* Begin EXTRACTED ENTRIES *
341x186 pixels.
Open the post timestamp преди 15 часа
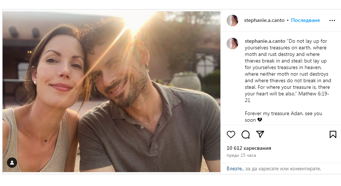241,155
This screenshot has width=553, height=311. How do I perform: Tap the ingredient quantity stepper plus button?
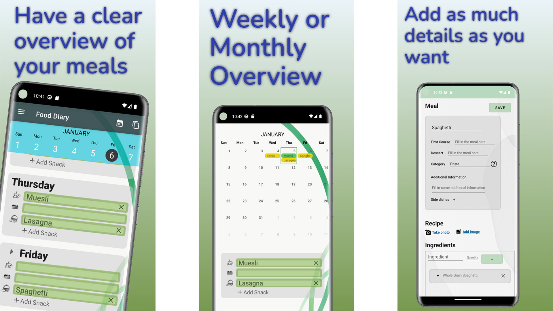492,259
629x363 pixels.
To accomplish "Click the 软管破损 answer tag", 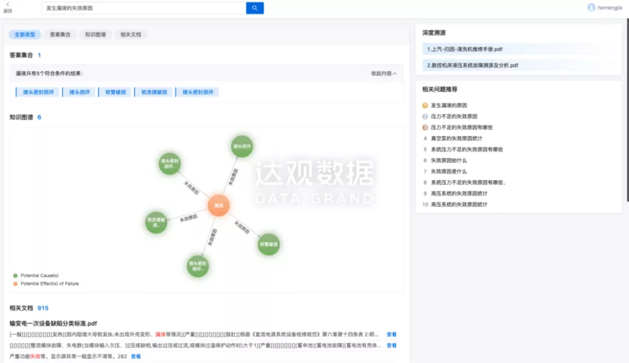I will click(115, 92).
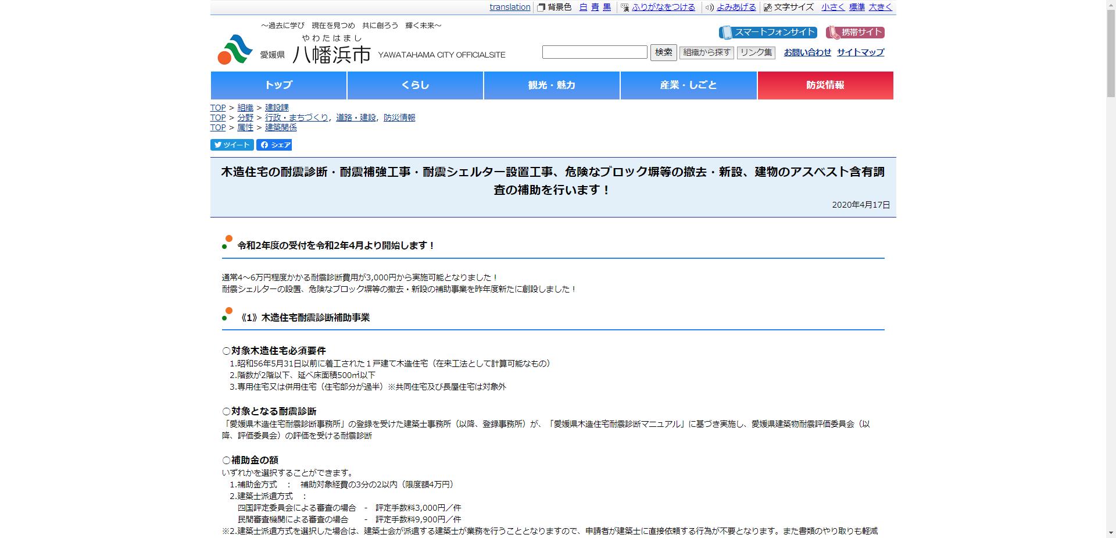Click inside the site search field
Viewport: 1116px width, 538px height.
coord(594,52)
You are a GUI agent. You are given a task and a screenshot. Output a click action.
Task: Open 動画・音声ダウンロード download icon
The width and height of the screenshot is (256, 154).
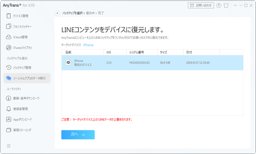click(9, 98)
* End EXTRACTED ENTRIES *
• THE TASK: Pull together every line in the records above that contains the word "Open" and list each one in full.

• THE ANSWER:
Open the post timestamp преди 15 часа
Task: Open 動画・音声ダウンロード download icon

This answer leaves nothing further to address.